By 1609 Harriot had other reasons to avoid the limelight. His patron, Henry Percy, Earl of Northumberland, was a cousin of one of the gunpowder plotters who had sought to blow up the English Parliament in 1605, and Harriot himself was imprisoned and interrogated for his connection. His papers were lost after his death in 1621 and not rediscovered until 1784, still at Percy's estate. So he remains little known.

Two of Harriot's drawings of the Moon, one of which shows its seas and craters, plus his notes on the moons of Jupiter, are on display in London's Science Museum until the end of 2010 as part of the exhibition Cosmos and Culture.

They are accompanied by a first edition of Galileo's Sidereus Nuncius of 1610, a 1496 edition of Ptolemy's Almagest and first editions of Nicolaus Copernicus's De Revolutionibus Celestium Orbum (1543), Kepler's Astronomia Nova (1609) and Isaac Newton's Principia (1687). Other highlights include Chinese astrological figurines, made during the Tang dynasty in the first millennium BC, and the 2-metre-long telescope through which William Herschel discovered the planet Uranus in 1781.

The exhibition's subtitle is 'How Astronomy Has Shaped Our World'. But any compelling stories that could be told about the way that astronomy forges links between artisan and genius, amateur and professional, royal patron and government agency or pure science and popular culture are lost here through poor display.
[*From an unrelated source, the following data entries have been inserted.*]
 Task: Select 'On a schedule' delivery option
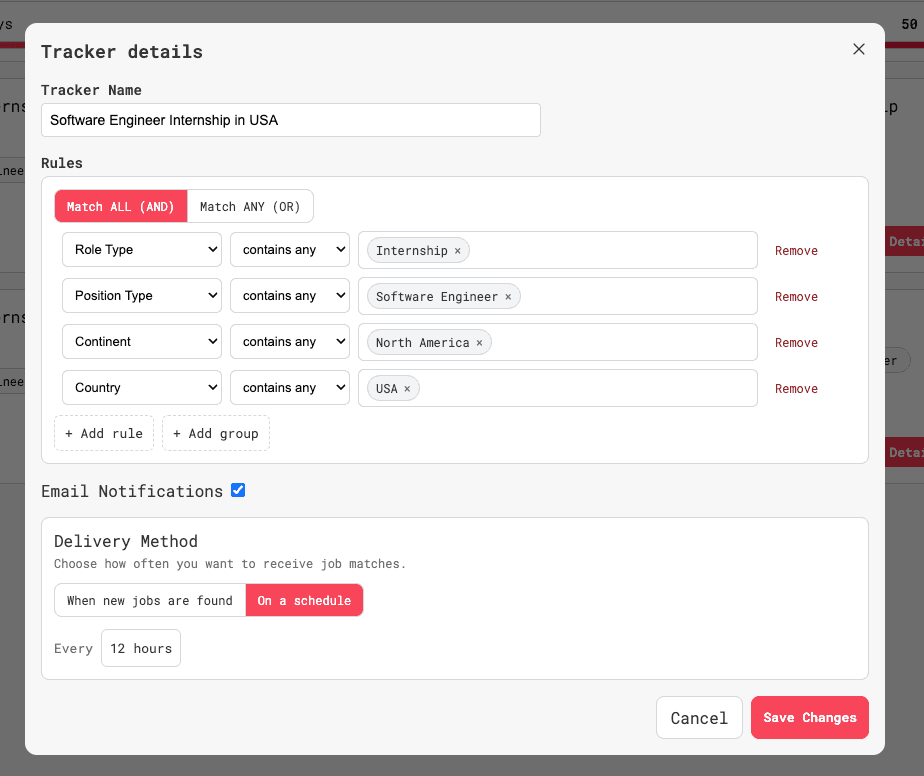(304, 600)
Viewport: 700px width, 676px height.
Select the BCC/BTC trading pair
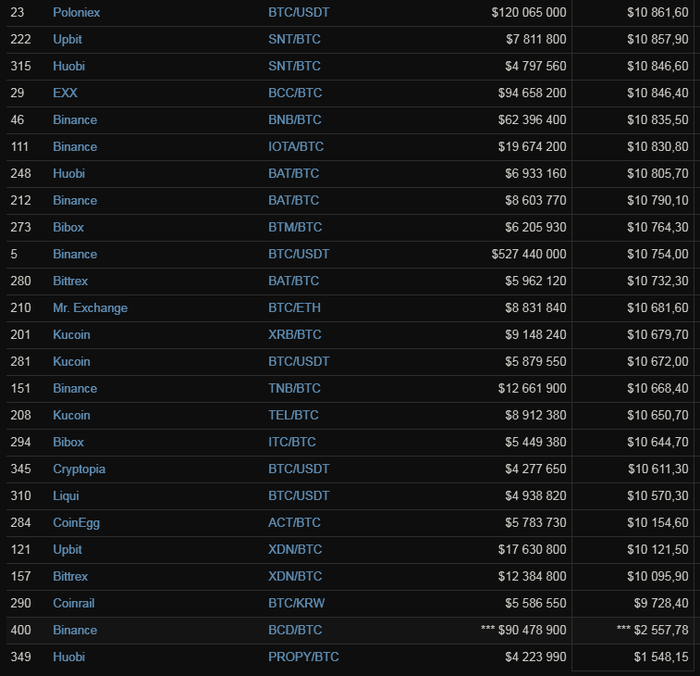294,93
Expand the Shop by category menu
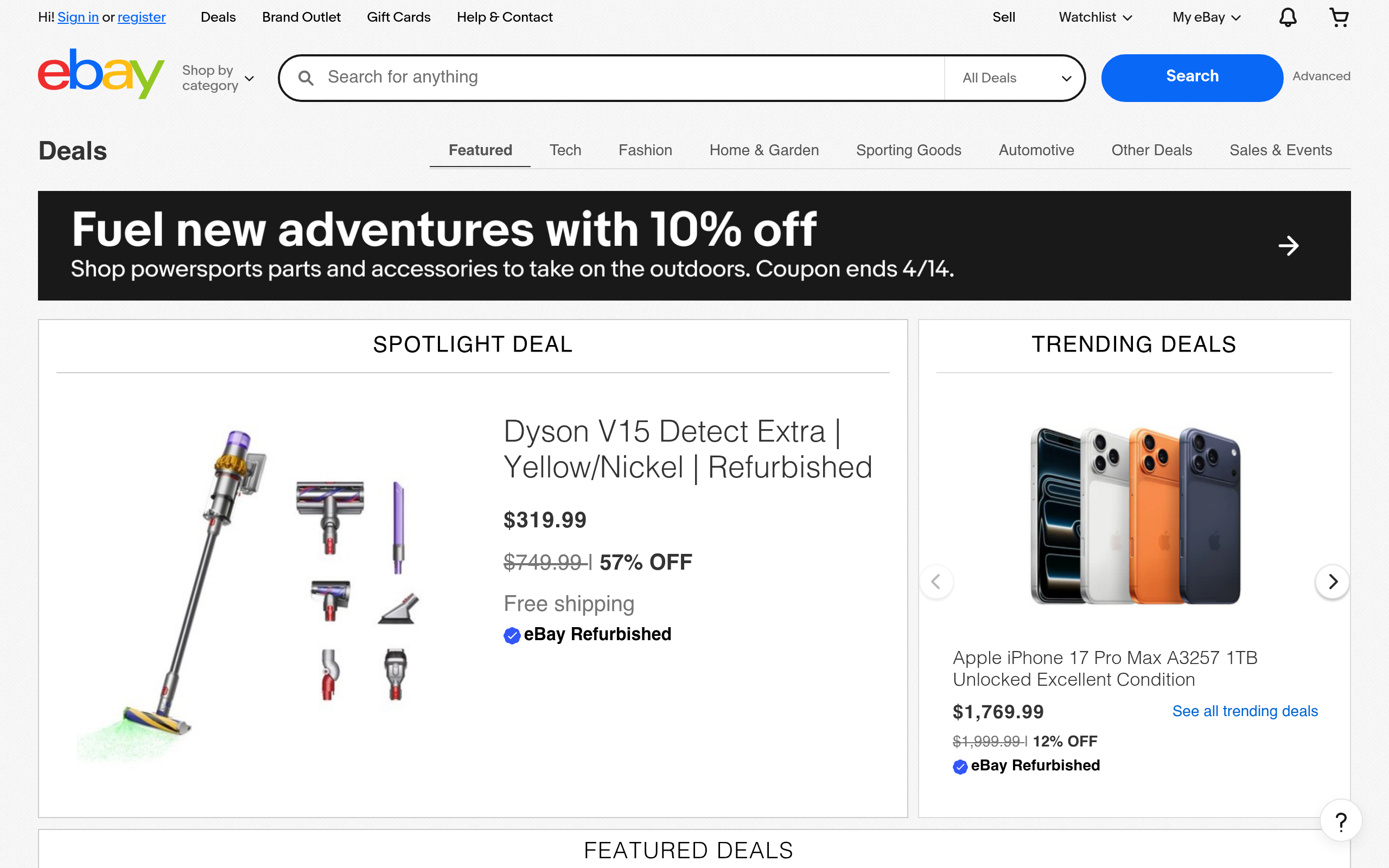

The fine Harriot drawings cannot be viewed close up, and labels are provided through a touch-screen display that is situated far from the pieces it describes.

Because everything is thrown together in an arbitrary fashion — those mighty books rub shoulders with a pile of sci-fi paperbacks, and the Tang-dynasty figures sit near an astronomical edition of the board game Monopoly — this exhibition is both a must-see and a missed opportunity.